Djendel est un samouraï qui fait partie de la caste des Djouad, la caste guerrière. A force de faire la guerre, il est fatigué des hommes et reviens à cette matrice qu’est la caverne. Il voit Baya agir et c’est finalement elle qui le ramène à l’amour et au combat. Baya n’est pas instinctive mais pure : fille d’un saint populaire, élevée dans le respect des valeurs. Plongée dans le chaos, elle cherche à retrouver ces valeurs. Ce sont ces êtres qui maintiennent l’équilibre du monde. Ils rappellent qu’on ne peut éternellement bafouer le respect de l’homme.
C’est là que vous placez l’actualité du film ?
Oui, le vrai conflit est entre les Algériens eux-mêmes. L’envahisseur français n’est que la répétition d’une histoire ancienne.
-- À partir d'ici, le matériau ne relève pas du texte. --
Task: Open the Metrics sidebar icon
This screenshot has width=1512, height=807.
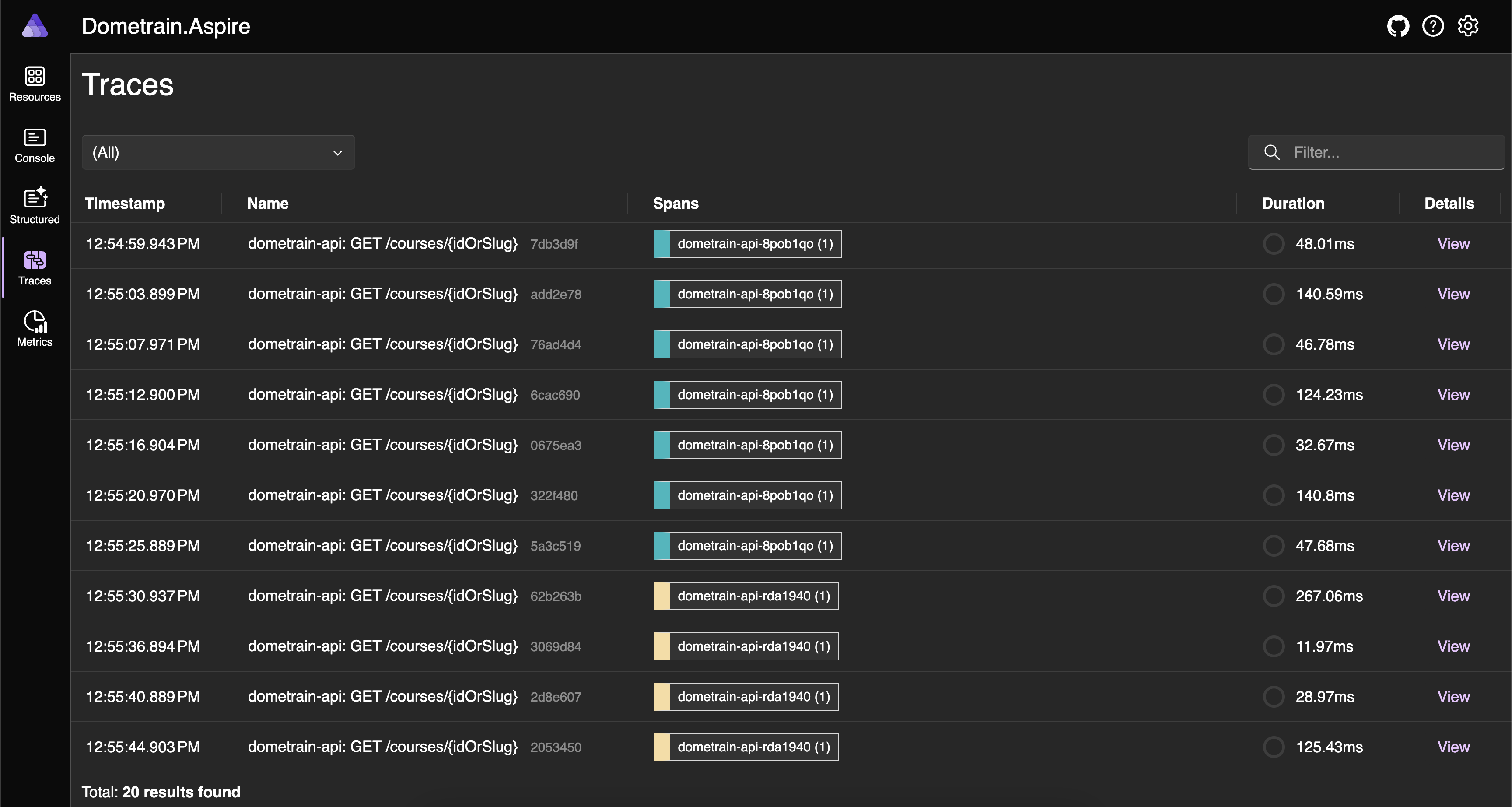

La catalyseur est extérieur comme aujourd’hui l’Iran, le Soudan ou l’Arabie Saoudite mais on se tape dessus entre nous…
Pourquoi le recours au mythe ?
Baya n’est pas encore un mythe. Peut-être le deviendra-t-elle pour les Algériens. Notre société a profondément besoin de repères. 30 années de parti unique les ont laminé, mettant de côté les modèles fournis par le conte oral et la poésie. 1963 était un coup d’Etat : il proclamait un seul héros, le peuple. Et non ceux qui avaient fait sept ans de guerre. Le peuple servait de paravent pour prendre le pouvoir, et ceux qui ont fait la guerre de libération ont été mis de côté. Boudief en est un bon exemple, qui ne resurgit que 30 ans plus tard. Où une génération sans héros peut-elle trouver des modèles ? Elle va les chercher en Afghanistan et cela donne la situation actuelle !
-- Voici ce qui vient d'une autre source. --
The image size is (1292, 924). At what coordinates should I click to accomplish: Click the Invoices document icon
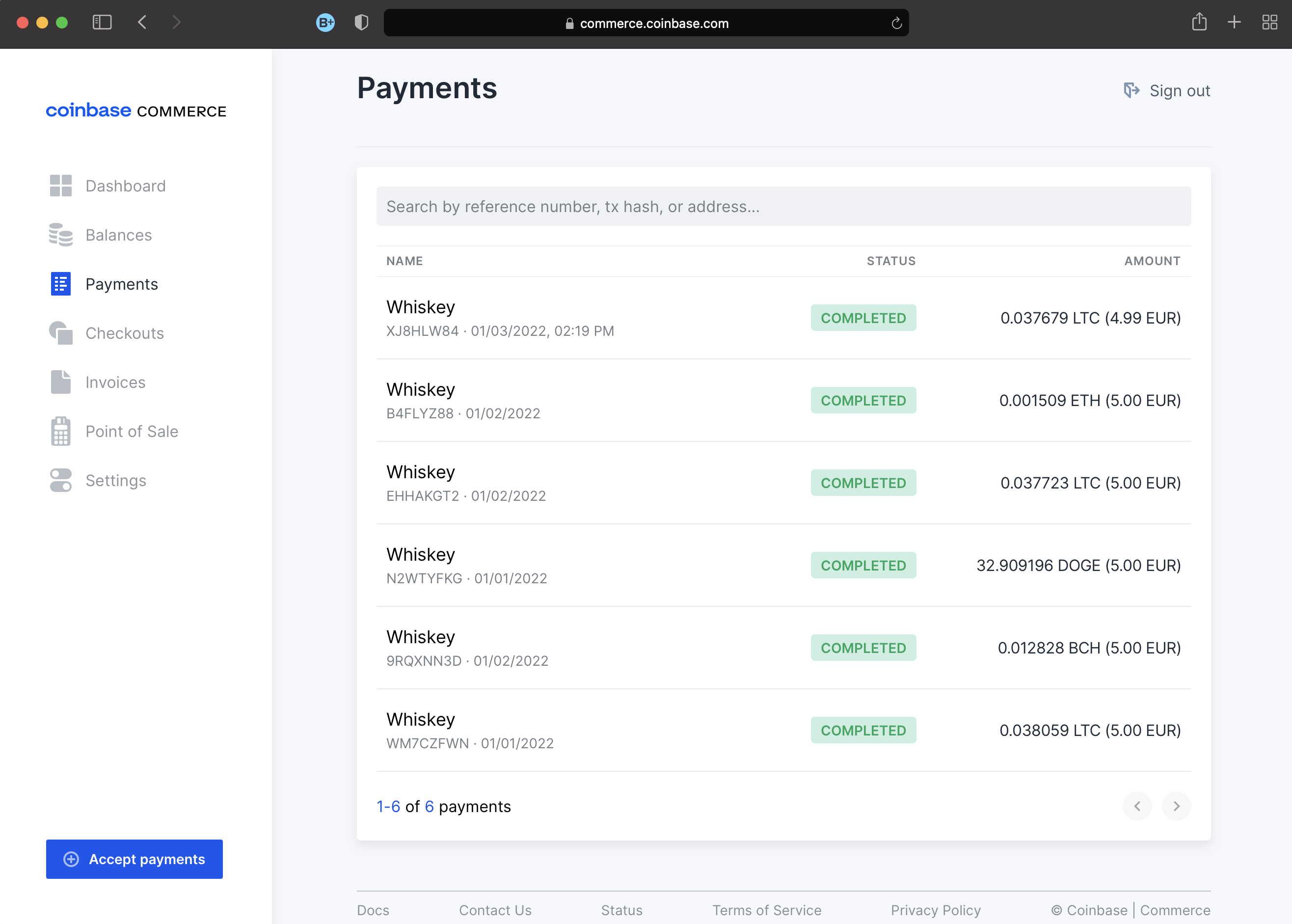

Quand Baya dit à son fils Meziane  » ton père savait faire tout cela « , en appelez-vous à la généalogie pour dénouer la situation présente ?
Nous voudrions raconter des histoires avec des signes et des codes qui soient profondément de chez nous. Dans la culture nord-africaine, on éduque les enfants avec le conte. Baya indique les étapes initiatiques à son fils ; elle lui rappelle son père et la fidélité qu’elle conserve envers lui.
Cherchez-vous à affirmer une identité berbère ?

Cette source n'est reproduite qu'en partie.